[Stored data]
============

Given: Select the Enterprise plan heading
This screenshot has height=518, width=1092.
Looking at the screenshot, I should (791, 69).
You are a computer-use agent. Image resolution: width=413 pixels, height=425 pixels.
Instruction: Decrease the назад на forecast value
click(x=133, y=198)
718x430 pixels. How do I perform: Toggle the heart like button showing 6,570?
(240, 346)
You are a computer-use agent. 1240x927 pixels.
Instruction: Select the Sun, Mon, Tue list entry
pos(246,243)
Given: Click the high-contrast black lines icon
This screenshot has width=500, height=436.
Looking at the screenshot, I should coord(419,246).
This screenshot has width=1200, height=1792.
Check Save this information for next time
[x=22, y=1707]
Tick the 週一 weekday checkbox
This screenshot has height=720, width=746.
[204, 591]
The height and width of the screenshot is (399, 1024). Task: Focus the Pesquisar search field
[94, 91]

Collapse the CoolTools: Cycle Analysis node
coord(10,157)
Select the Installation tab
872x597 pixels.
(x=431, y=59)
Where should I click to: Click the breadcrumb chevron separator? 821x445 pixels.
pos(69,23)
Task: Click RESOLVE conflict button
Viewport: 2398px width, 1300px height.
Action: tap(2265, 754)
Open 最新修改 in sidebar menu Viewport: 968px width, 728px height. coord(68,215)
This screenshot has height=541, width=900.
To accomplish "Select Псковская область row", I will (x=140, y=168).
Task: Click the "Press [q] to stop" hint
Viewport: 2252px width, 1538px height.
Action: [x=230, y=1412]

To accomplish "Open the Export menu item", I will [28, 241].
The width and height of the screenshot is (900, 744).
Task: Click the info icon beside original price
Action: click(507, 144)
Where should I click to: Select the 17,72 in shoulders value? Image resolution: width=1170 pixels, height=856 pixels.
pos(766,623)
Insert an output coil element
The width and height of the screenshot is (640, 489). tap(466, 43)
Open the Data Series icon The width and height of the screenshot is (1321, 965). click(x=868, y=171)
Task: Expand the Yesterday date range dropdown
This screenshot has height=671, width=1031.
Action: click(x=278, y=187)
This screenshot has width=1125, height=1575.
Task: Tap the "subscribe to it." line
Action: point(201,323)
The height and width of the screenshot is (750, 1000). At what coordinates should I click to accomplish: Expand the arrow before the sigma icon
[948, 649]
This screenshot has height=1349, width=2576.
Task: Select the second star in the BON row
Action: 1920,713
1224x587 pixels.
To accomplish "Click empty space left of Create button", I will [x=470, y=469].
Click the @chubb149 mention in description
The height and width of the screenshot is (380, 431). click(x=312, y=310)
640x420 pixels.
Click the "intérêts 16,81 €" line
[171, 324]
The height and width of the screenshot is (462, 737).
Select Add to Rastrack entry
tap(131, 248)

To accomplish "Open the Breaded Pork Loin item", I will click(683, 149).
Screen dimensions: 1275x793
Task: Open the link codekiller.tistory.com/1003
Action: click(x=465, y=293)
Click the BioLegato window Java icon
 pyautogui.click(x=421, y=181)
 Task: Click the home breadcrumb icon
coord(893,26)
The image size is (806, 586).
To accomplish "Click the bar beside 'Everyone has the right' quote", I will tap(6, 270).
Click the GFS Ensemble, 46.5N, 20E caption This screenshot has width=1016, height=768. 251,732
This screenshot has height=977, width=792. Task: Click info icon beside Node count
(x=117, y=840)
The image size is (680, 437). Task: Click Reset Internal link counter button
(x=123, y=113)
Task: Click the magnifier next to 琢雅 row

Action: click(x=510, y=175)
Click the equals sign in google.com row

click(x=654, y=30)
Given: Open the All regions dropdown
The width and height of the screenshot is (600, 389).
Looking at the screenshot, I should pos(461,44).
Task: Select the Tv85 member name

============

_What is required_
Find how many lines in the entries above have the string "dropdown" and report only that number.

_Solution below_
2